- Requirements:
a) Reproduce the passage on economic doom scenarios word for word, beginning at "Nightmare scenario No. 2: Washington’s" and stopping after "government, consumer, corporate.".
b) Carry on the passage on economic doom scenarios, picking up after its final sentence.

- Text excerpt:
_ _ _ _

What is next? If the “Great Depression 2″ scenario plays out, what’s after 2011? Recovery? A new bull? How can you protect your money? Or are we all helpless victims of the raging winds of fate and Wall Street’s self-serving brand of capitalism.
Let’s review several scenarios in the bright lens of Akira Kurosawa’s classic 1950 film, “Rashomon,” at once an ancient Kabuki morality play, a tense modern courtroom drama, and a revealing documentary on human psychology. In “Rashomon” we witness the murder of a Samurai warrior and a rape through the eyes of several witnesses, each swearing they saw what “really happened.”

We “see” these tragedies in a forest through the eyes of a Woodcutter, Priest, Samurai’s Wife, the accused Bandit, and the Samurai, speaking through a Medium. But as “the facts” unfold, the lies and contractions of biased minds are exposed and the truth becomes increasingly blurred. In the end, we are still wondering: What really happened?
Similarly, today we’re asking; “What really happened to America, so fast?” With Bush, Paulson, Bernanke and their Reaganomics ideology? To my 401(k), my CDs, my kid’s college fund, my retirement nest egg. To the great American dream? What happened?

Nightmare scenario No. 1:
No exit, a never-ending disaster
Remember former Goldman Chairman John Whitehead? He “sees” a tragic ending: This Reagan Deputy Secretary of State and former New York Fed chairman “sees” America burning through trillions, over many years: “Nothing but large increases in the deficit … worse than the Depression.” See previous Paul B. Farrell.
He worries that “tomorrow is the day Moody’s and S&P will announce a downgrade of U.S. government bonds.” Politicians and public are delusional, promising huge new programs plus tax cutting: “This is a road to disaster.’ Like Sartre’s existential tragedy, “No Exit,” he says: “I don’t see a solution.”
If this dialogue emerged in “Rashomon,” deep in the forest, I could “see” Whitehead pointing a finger at Treasury Secretary Henry Paulson, accusing him of terrible deeds.

Nightmare scenario No. 2: Washington’s unsustainable deficits
True to the “Rashomon” narrative Warren Buffett “sees” America sinking in a swamp of unsustainable debt to justify our excessive spending — government, consumer, corporate.

_ _ _ _

- Entries:

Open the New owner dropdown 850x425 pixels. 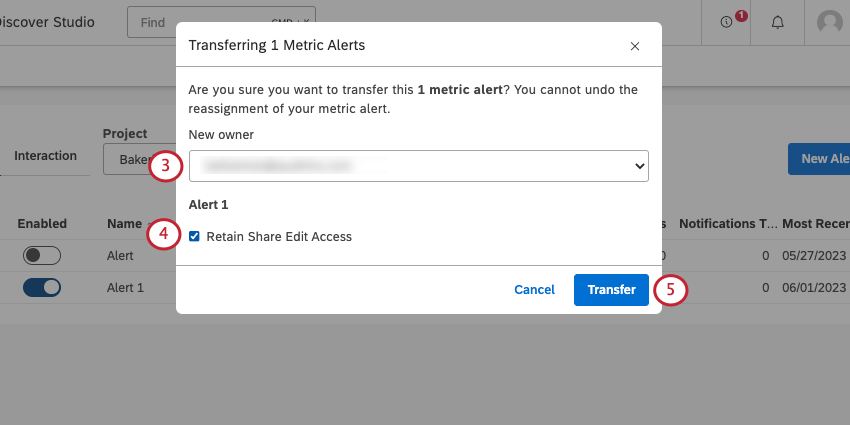pyautogui.click(x=419, y=166)
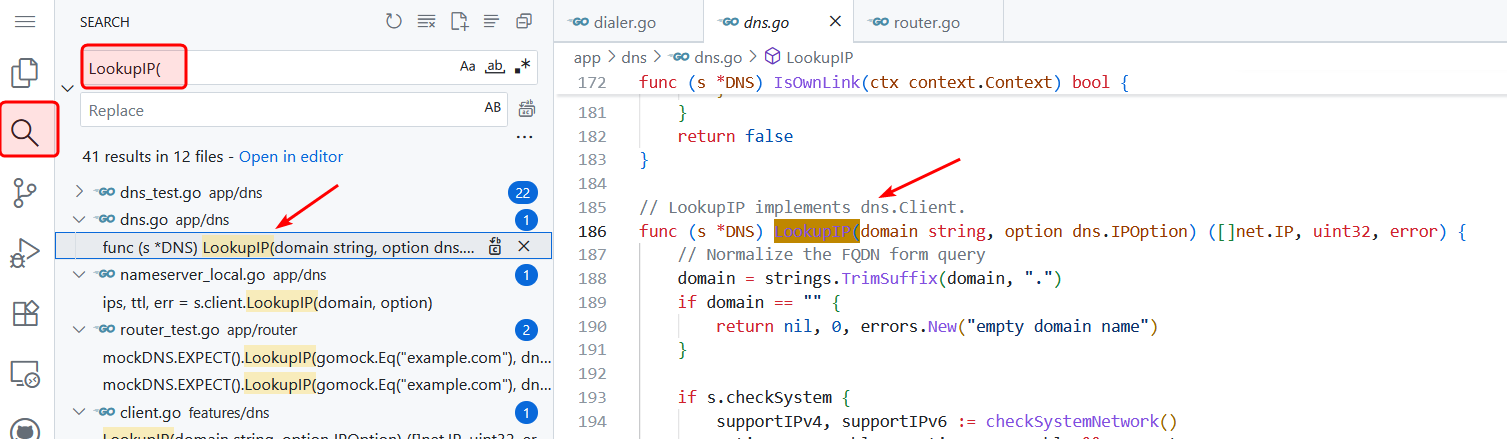Image resolution: width=1507 pixels, height=439 pixels.
Task: Click the Replace All icon
Action: [526, 109]

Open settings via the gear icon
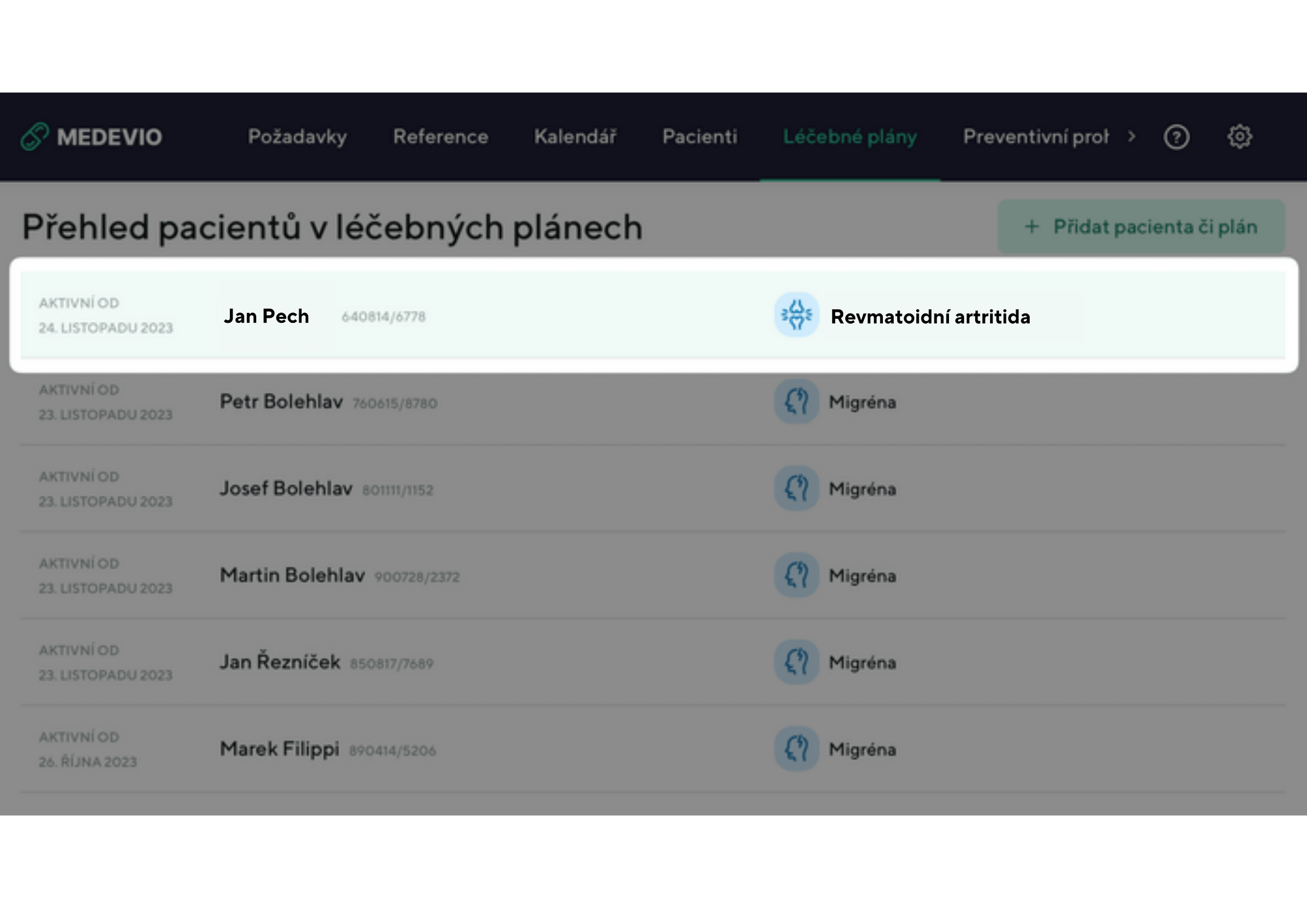(1239, 137)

_ _ _ _

- Results of the tasks:
a)
Nightmare scenario No. 2: Washington’s unsustainable deficits
True to the “Rashomon” narrative Warren Buffett “sees” America sinking in a swamp of unsustainable debt to justify our excessive spending — government, consumer, corporate.

b)
Remember Buffett’s famous farmer’s story: “We were taught in Economics 101 that countries could not for long sustain large, ever-growing trade deficits.” America “has been behaving like an extraordinarily rich family that possesses an immense farm. In order to consume 4% more than they produce, that’s the trade deficit, we have, day by day, been both selling pieces of the farm and increasing the mortgage on what we still own.” See previous Paul B. Farrell.
Like his farmers, we borrowed $700 billion a year to live high on the hog, selling off American assets. Now foreign sovereign funds own trillions of our assets. Today Uncle Warren’s story is less a children’s fairy tale and more a “Rashomon” tragedy.

Nightmare scenario No. 3: The endless 100-year bear market
Robert Prechter’s a brilliant market forecaster and editor of the Elliott Wave Theorist newsletter. As early as 1978 he predicted the “raging bull market of the 1980s.” Many laughed. Then tech roared and he became “Guru of the Decade.”
In the “Rashomon” cast he’s credible. And ahead again: He “saw” the future in his “At the Crest of the Wave: A Forecast of the Great Bear Market.” Today’s darkening markets ride his “wave” theories: Rapidly unfolding, accelerating and intensifying economic cycles. First the dot-com crash, then the subprime housing bull, the credit meltdown, now the coming “Great Depression 2.”
In the ’90s, Prechter had another vision from deep in the forest. Again we ignored him. No more. The same wisdom that let him “see” the 1980’s bull years before it took off, may accurately predict the coming 100-year bear market well ahead of time. See previous Paul B. Farrell.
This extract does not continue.